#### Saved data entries

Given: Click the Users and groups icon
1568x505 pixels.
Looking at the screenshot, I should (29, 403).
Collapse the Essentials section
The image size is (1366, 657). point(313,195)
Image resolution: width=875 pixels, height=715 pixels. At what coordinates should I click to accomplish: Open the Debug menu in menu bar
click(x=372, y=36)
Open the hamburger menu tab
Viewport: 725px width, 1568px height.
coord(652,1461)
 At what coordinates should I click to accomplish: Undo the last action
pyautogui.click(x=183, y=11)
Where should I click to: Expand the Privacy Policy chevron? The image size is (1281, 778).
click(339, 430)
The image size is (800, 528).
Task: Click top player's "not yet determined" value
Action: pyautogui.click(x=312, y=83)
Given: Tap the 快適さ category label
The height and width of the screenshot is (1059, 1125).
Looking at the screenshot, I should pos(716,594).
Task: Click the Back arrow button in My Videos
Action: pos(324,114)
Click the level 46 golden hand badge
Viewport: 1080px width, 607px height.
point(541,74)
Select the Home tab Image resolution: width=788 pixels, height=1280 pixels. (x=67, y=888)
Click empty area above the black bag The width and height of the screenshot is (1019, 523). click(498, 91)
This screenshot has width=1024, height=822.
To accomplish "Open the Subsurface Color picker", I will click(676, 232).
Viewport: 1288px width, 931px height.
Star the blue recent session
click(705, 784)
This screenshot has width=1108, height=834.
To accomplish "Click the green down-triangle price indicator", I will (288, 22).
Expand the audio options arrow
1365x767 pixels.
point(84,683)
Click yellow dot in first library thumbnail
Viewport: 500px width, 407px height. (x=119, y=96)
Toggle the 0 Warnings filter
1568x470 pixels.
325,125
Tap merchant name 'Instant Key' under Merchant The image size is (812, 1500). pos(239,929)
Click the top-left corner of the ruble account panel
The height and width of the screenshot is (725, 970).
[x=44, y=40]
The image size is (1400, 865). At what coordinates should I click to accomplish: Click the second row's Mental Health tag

#### TASK INSTRUCTIONS
The required answer is the exact run of lines above starting at the line with "1568x505 pixels." and ending at the line with "Given: Tap the 快適さ category label", with both ends present.

#### RESULT BELOW
1568x505 pixels.
Looking at the screenshot, I should (29, 403).
Collapse the Essentials section
The image size is (1366, 657). point(313,195)
Image resolution: width=875 pixels, height=715 pixels. At what coordinates should I click to accomplish: Open the Debug menu in menu bar
click(x=372, y=36)
Open the hamburger menu tab
Viewport: 725px width, 1568px height.
coord(652,1461)
 At what coordinates should I click to accomplish: Undo the last action
pyautogui.click(x=183, y=11)
Where should I click to: Expand the Privacy Policy chevron? The image size is (1281, 778).
click(339, 430)
The image size is (800, 528).
Task: Click top player's "not yet determined" value
Action: pyautogui.click(x=312, y=83)
Given: Tap the 快適さ category label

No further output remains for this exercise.